GlaxoSmithKline will stop paying doctors to promote its products at events and remove individual sales targets for its marketing staff in a first for the drugs industry looking to recover from scandals over improper sales practices.

It also said yesterday it would stop payments to healthcare professionals for attending medical conferences.

The initiative represents a bid by Britain’s biggest drugmaker to get ahead of its critics by addressing potential conflicts of interest that could put commercial interests ahead of the best outcome for patients.

It comes amid a major bribery investigation in China, where police have accused GlaxoSmithKline (GSK) of funnelling up to 3 billion yuan (€349 million) to travel agencies to facilitate bribes to boost its drug sales.

However, the company said the measures were not directly related to its Chinese problems and were rather part of a broad effort to improve transparency.

The entire drugs industry has been under fire for aggressive marketing tactics in recent years and the GSK action is likely to put pressure on other companies to consider similar steps.

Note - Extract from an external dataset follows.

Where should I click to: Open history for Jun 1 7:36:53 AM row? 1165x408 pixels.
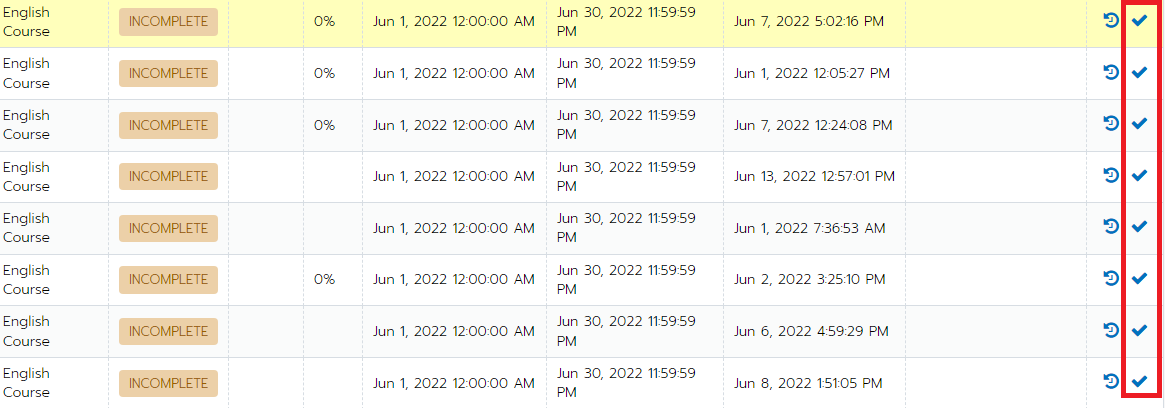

The entire drugs industry has been under fire for aggressive marketing tactics in recent years

In the US, the industry’s biggest market by far, many companies have run into conflicts over improper sales tactics and GSK reached a record $3-billion settlement with the US government last year over charges that it provided misleading information on certain drugs.

A number of other firms have taken some steps to clean up their marketing practices.

AstraZeneca said in 2011 it was scrapping payments for doctors to attend international congresses but others, until now, have not followed suit and GSK’s actions go further.

“We recognise that we have an important role to play in providing doctors with information about our medicines, but this must be done clearly, transparently and without any perception of conflict of interest,” chief executive Andrew Witty said in a statement.

The decision to stop payments to doctors for speaking about medicines during meetings with other prescribers marks a big shift for a global industry that has always relied heavily on the influence of experts in promoting products.

GSK said it aimed to implement this move and a related measure to end paying for doctors to attend medical conferences by the start of 2016.

The change in payments to its sales representatives will be implemented faster, following a successful test-run in the US, where payments have been decoupled from the number of prescriptions generated since 2011. The policy of ending individual sales targets will now be rolled out globally.

GSK said it planned to implement the new compensation system in all countries by early 2015.

GSK will still pay fees to doctors carrying out company-sponsored clinical research, advisory activities and market research, which it said were essential in providing insights on specific diseases.